Por esa razón, directivos de la Asociación Nacional del Café (Anacafé) han dicho a los medios que “la burocracia tiene atrapado el fideicomiso y no se puede operativizar”, señalando que estos fondos, para atender la emergencia generada por la roya, no llegan a los productores.

Pero el Ministerio de Agricultura, Ganadería y Alimentación (Maga) argumenta que hasta el 31 de diciembre del año pasado se otorgaron un total de 326 créditos por el fideicomiso de Apoyo Financiero para los Productores del Sector Cafetalero Guatemalteco, por un monto de Q87.3 millones.

En octubre de 2013, el Congreso aprobó extender por diez años el plazo del fideicomiso depositado en el Banco de Desarrollo Rural (Banrural), con lo que la fecha de vencimiento pasó de octubre de 2013 a 2016.

Pero este beneficio en las condiciones aún no se traslada a los cafetaleros por trámites administrativos pendientes. Además, los posibles beneficiarios se han quejado de que debenpagarlo en un corto tiempo.

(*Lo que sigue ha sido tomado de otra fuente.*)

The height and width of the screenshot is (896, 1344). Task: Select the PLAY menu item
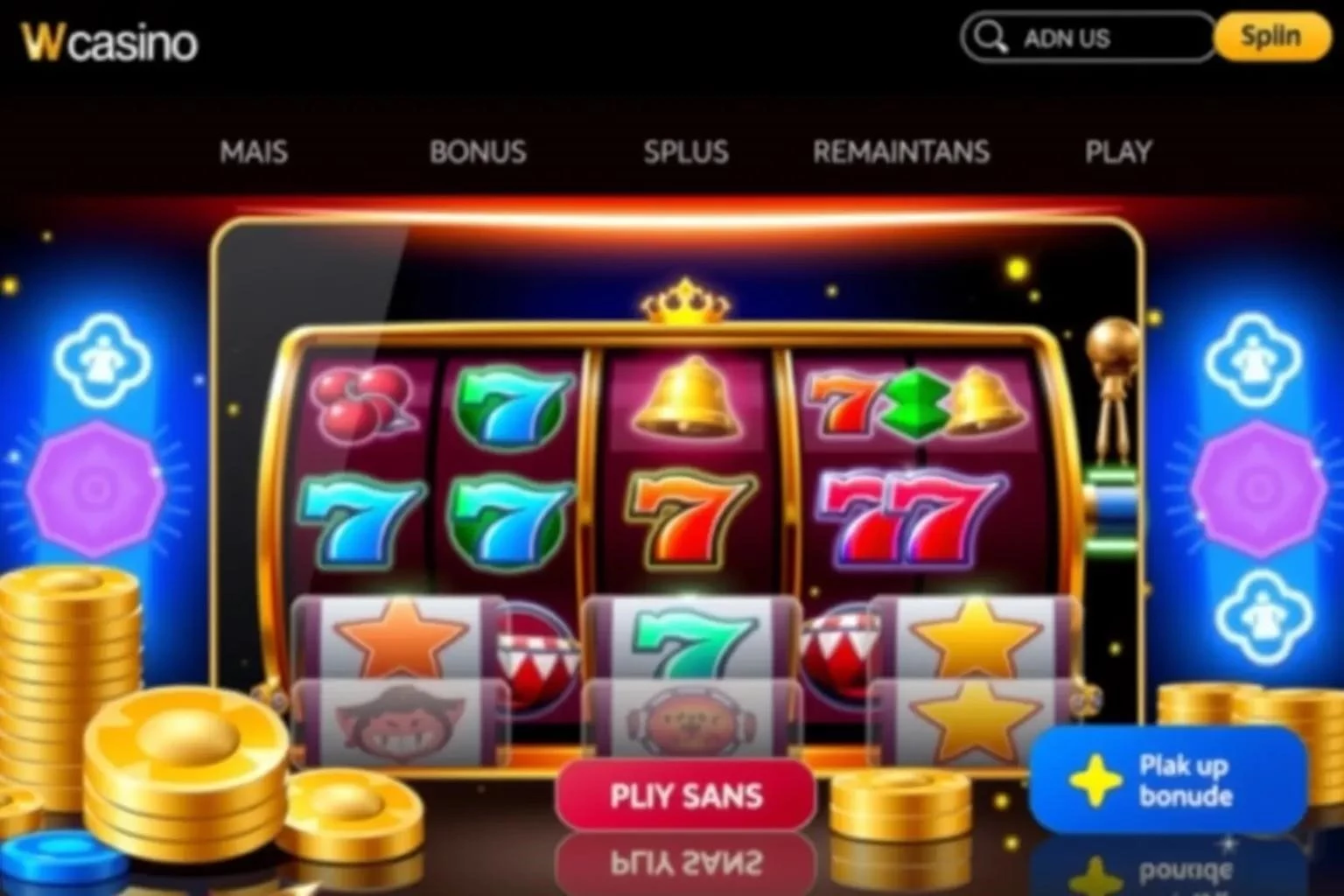[1118, 152]
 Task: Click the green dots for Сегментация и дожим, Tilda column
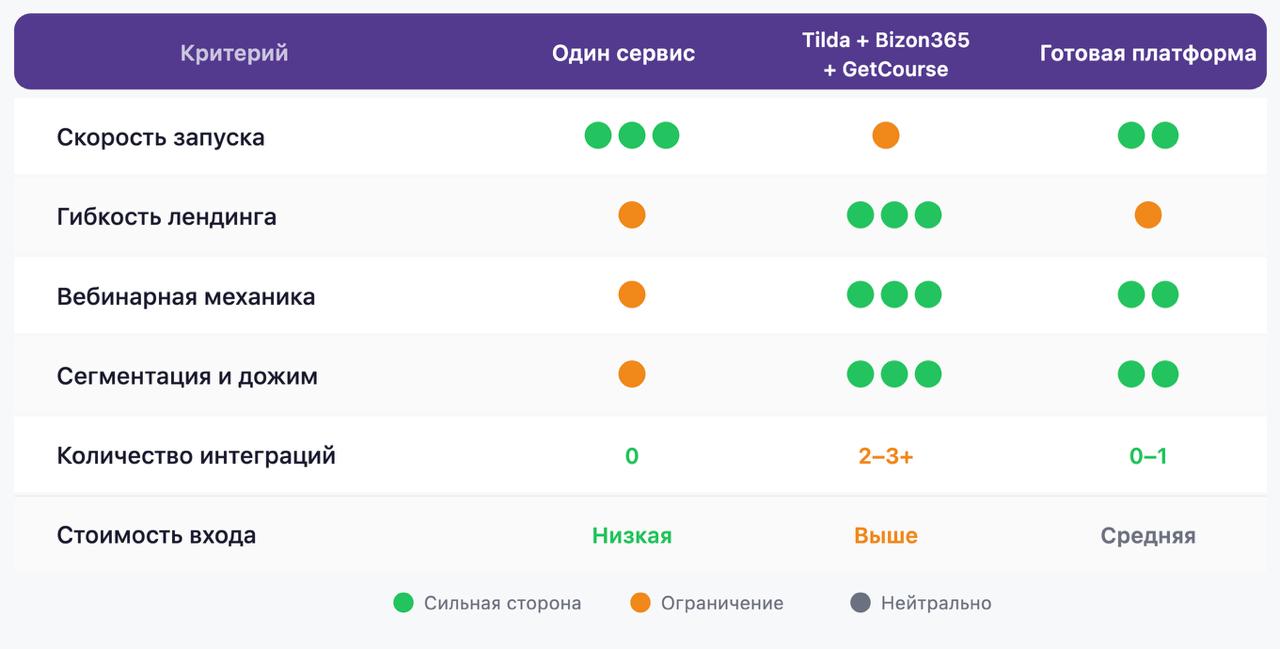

Estimaciones de Anacafé consideran que entre 40 y 50 mil productores podrían beneficiarse de los recursos del fideicomiso, si se liberan los recursos con el plazo aprobado de urgencia nacional por el Legislativo.

La oficina de prensa del Maga indicó que como fideicomitente “tiene a su cargo realizar todas las gestiones administrativas para completar la ampliación del plazo”, agregó que están en la fase final para suscribir la escritura y completar las modificaciones al reglamento para que concuerde, con lo aprobado en el Decreto 12-2013.

Los trámites pendientes podrían tomar al menos seis meses más. De acuerdo con cifras del Maga, en el fideicomiso se tiene un monto disponible de Q146.4 millones.

Anacafé contabilizó en la cosecha 2012-2013 un total de 4.1 millones de quintales oro, pero para la próxima 2013-2014 la merma en la producción será de 100 mil quintales, con lo que se podría esperar un cierre de 4 millones de quintales.

Departamentos como Santa Rosa, Jutiapa, Jalapa, Zacapa y Chiquimula son los más afectados por el rebrote del hongo de la roya, que se atribuye a la falta de la tercera aplicación de los fungicidas.

Además de una menor cosecha que ocasionará este rebrote, se prevé que cerca de 1.5 millones de jornales están en riesgo de perderse en las zonas afectadas.